17
Yorum
31
Beğeni
5,0
Puan
1014
Okunma

Haznesi geniş inkâr yüklü söylemlerin
Haddini aşmış ve iltica etmiş yetilerimin
Korunaklı duvarlarında geçmemek adına bir adım öteye
Belki de soğutulmuş iklimlerin mizaçlarında
Kayıtlı iken düş perileri
Savsaklarken yüksündüğü o imgeleri
Gıyabında mesken tutmuş iken aşk fenerini
Işıltısı boydan boya çevirmiş de
Şerbetli yalnızlığımın iklimsiz mezhebinde
Kırık bir sarnıcın köşesinde saklı belki de
Hükümranlığı elem yüklü bulutlar
Çağırıp da adımı koymuşlar başköşeye aşkı.
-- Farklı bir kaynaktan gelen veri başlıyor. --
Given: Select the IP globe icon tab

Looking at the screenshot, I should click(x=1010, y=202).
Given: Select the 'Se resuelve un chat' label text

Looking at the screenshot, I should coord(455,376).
Hadi ne duruyorsun ey sefil yürek
Sen de al gardını:
Bekleme de gelecek dönenceyi
Kırık işte alabildiğine gökyüzü
Şimşekler yıkmış bir kez gök kubbeyi
Sefil bir kulun derdi ne ki
Şu hicap yüklü evrende
Hele ki ölmüşken çocuk yürekli masumiyet
Kolu kanadı kırık ne çok sübyan
Satır arasına düşmüş de yolum
Çekmişim bir kez perdeyi.
Sanır mısın ki koydum noktayı da
Seğirtip gideceğim kimsesizliği demleyip de yürekte
Bil ki ne ki bunlar da yolumu kaybedeceğim mi
Tüm nüktedanlığımla gülüp geçtiğim
Yeter ki unutma ve sakla adımı bir köşede
Olur da tutarsın elimi bir şekilde
Dost yüreğin kızılca kıyamete sakın ha karışıp gitmesin
Gönlünü hoş tut sen yine
Olur da düşer yolun şu garibin yüreğine
Hâşâ ne demek sen yeter ki dikkat et kendine
Rücu etmişiz bir kez
Sanır mısın ki kavuştuk menzile
Henüz konuşlanmamışken bile sipere.
Hicap yüklü evrenin nezdinde
Neyiz ki:
Kâh bir kum zerresi kâh soluk bir gölge.
Sen sadece bekle
Sanır mısın ki kavuşmayacak gece yeni güne
Yaşa tahayyül ettiğin gibi
Demle demlenebildiğin kadar o koruk düşlerde
Git sadece sevginin götürdüğü yere;
Yaşa ve sığın ve dile
Umudun saklı olduğu her yer değil mi gönül otağı
Uzak bildiğin bil ki içinde saklı.
5.0
100% (32)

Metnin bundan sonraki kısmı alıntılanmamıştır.